Well eventually we stopped doing shouldery things and started do ab things, and it was a sweet sweet relief.

At one point before the abs, though, we were doing squats, and I noticed that my left knee was quite sore. So when the instructor said “We’re going to do some lunges now. Does anyone have any knee problems?” I, of course, said “Yes.”

Many, I would guess at least half, of the people in the room laughed. Of course, I know why they laughed. It’s all about perceptions. I am “wacky Rob”. The class clown. The guy who always has a zany comment about something. So when I say “yes, actually I am in pain” then that’s obviously funny. Right? Still. It cut me deep. I, quite snappishly, said “thanks for your support, guys”. Oddly enough the lunges didn’t hurt my knee anywhere near as much as the squats did.
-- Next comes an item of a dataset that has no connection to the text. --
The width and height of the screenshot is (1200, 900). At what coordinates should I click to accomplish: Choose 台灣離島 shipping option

I should talk, at least briefly, about the music. Gymstick® is not just about a stick with wobbly bits on it. It also has a CD that the guy plays with really dramatic 80s style music. There was something that sounded like an outtake from Europe’s Final Countdown, we had Technotronic (ftg Felly) with Pump Up The Jam and, surprisingly, we had Cameo’s Word Up. Over the top of this odd assortment of tunes, though, were various beeps, buzzes and sound effects to let us know when to switch routines. The highlight, though, was the dramatic American voiced countdown at the start of each routine. It really felt like the Matterhorn at the show.
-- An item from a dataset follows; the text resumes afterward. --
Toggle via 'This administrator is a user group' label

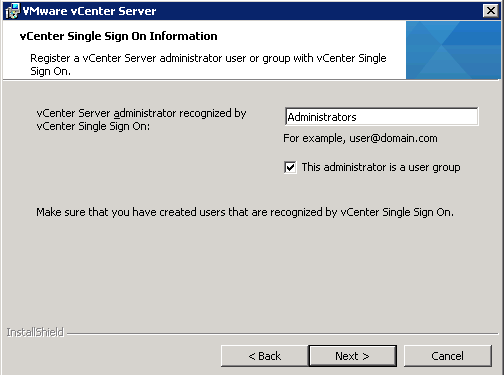[381, 167]
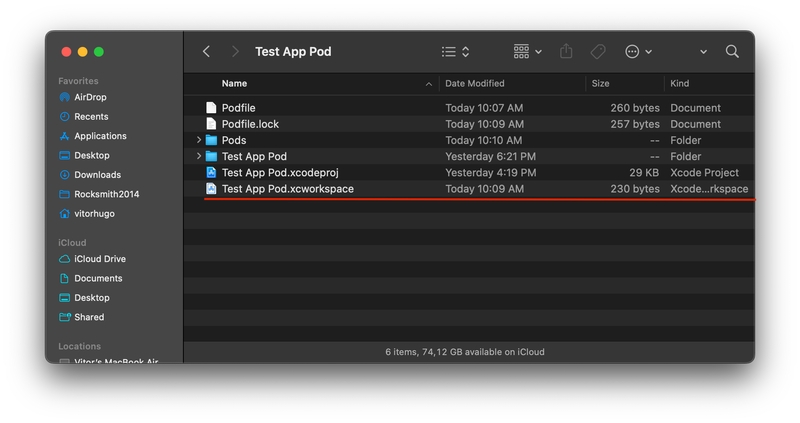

At the end of the session the instructor, to my huge surprise, informed us that if we wanted to buy a Gymstick® we could buy one off him, or come to his Gymstick® training session. I think any time someone extols the virtue of something and then offers to sell it to you, it creates an immediate conflict of interest that destroys any trust you may have had in that person as a reliable source of information. Thankfully, this guy immediately came off as someone who was selling something, so it didn’t really disappoint.
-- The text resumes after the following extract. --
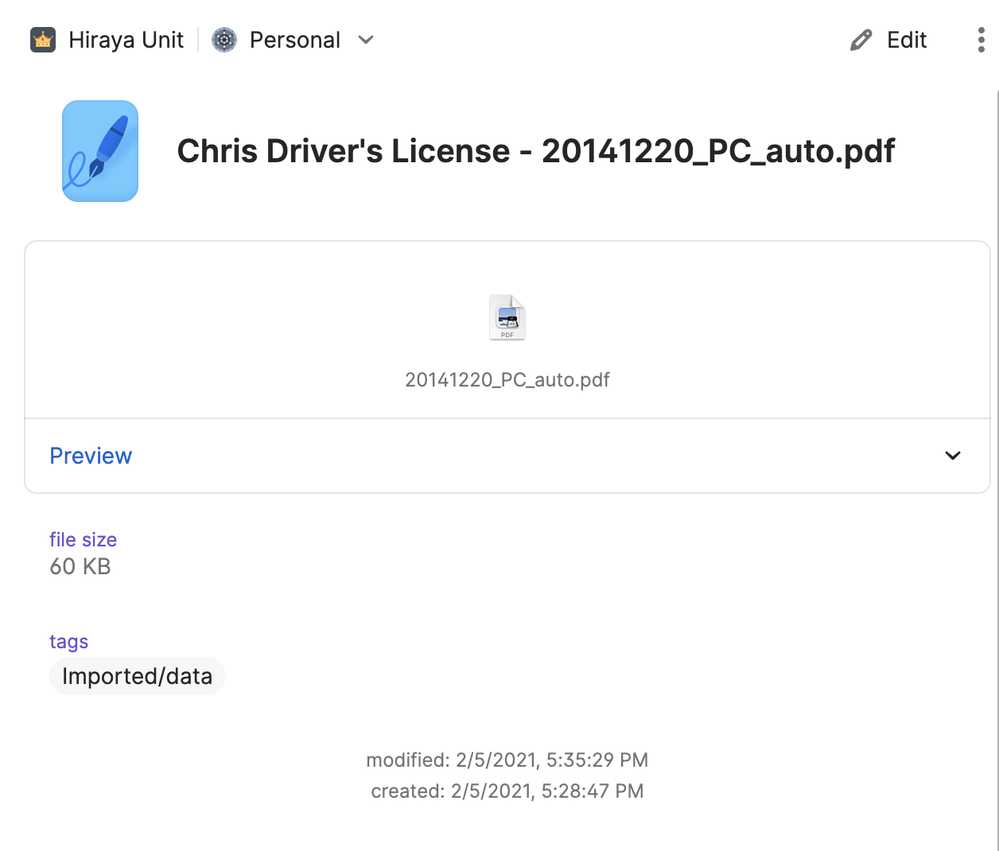Select the Hiraya Unit account name
The height and width of the screenshot is (851, 999).
pyautogui.click(x=126, y=40)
Then we went down to breakfast which was, this week, slightly different. We had muesli with our yoghurt and fruit, and instead of scrambled eggs and tomato, we had poached eggs and mushroom. It was quite nice, and breakfast remains a definite highlight of the day.

Monday, August 16, 2010

Completely Mental

Friday 13th August – Self paced treadmill and nautilus

At the end of our last episode, I was feeling a bit sniffly and coughy and had decided not to go to Zumba on Monday morning. This had, as far as I can tell, three consequences.

Firstly it meant that I missed out on some sizzling latin rhythms, and some booty shaking saucier than a big-arse bucket of Shakira salsa with a side-order of Jimmy Smits guacamole.

It's lucky that Shakira's breasts are small and humble, otherwise Jimmy Smits might confuse them with mountains.Secondly it meant that I used up one of my “free passes”. This program runs for 12 weeks, and for me to get it all for free, I need to attend 10 of the 12 Monday classes. I can now only miss one more class.

Thirdly It meant that, if I kept up with my pattern of doing bugger all during the week, then there would be two whole weeks between Monday morning classes. I have been told many times that the more you do exercise, the easier it becomes, and whatever you do, don’t lose the rhythm of it, cos it’s so much harder to get back into it. For the record, most things are easier the more you do them. I expect that if you had to get up every single day and get punched in the face, then after a while you would get used to it. (You wouldn’t love it, by any means, but you would know what to expect, and your face would be ready for it.) Take a two week break, though, and that first punch on the first day back is going to sting. Note that I do not advocate getting regularly punched in the face. Nor, for that matter, do I advocate going to the gym.

So anyway, I knew that at some stage during the week, I would need to step back into that gym. I don’t know about where you live, but here in Geelong it felt like it rained all week. Which is great, given our water restrictions, but kinda shitty if you want to motivate yourself to do anything. I brought my gym stuff in on Wednesday, but didn’t do anything because it was raining. It was still there Thursday, but I had a very busy work day Thursday. Along came Friday and I found myself with no excuses. I had no lunch buddies (bastards), I had nothing else to do, and I had three people who were going up at lunchtime and being friendly and encouraging towards me so I would go with them (bastards).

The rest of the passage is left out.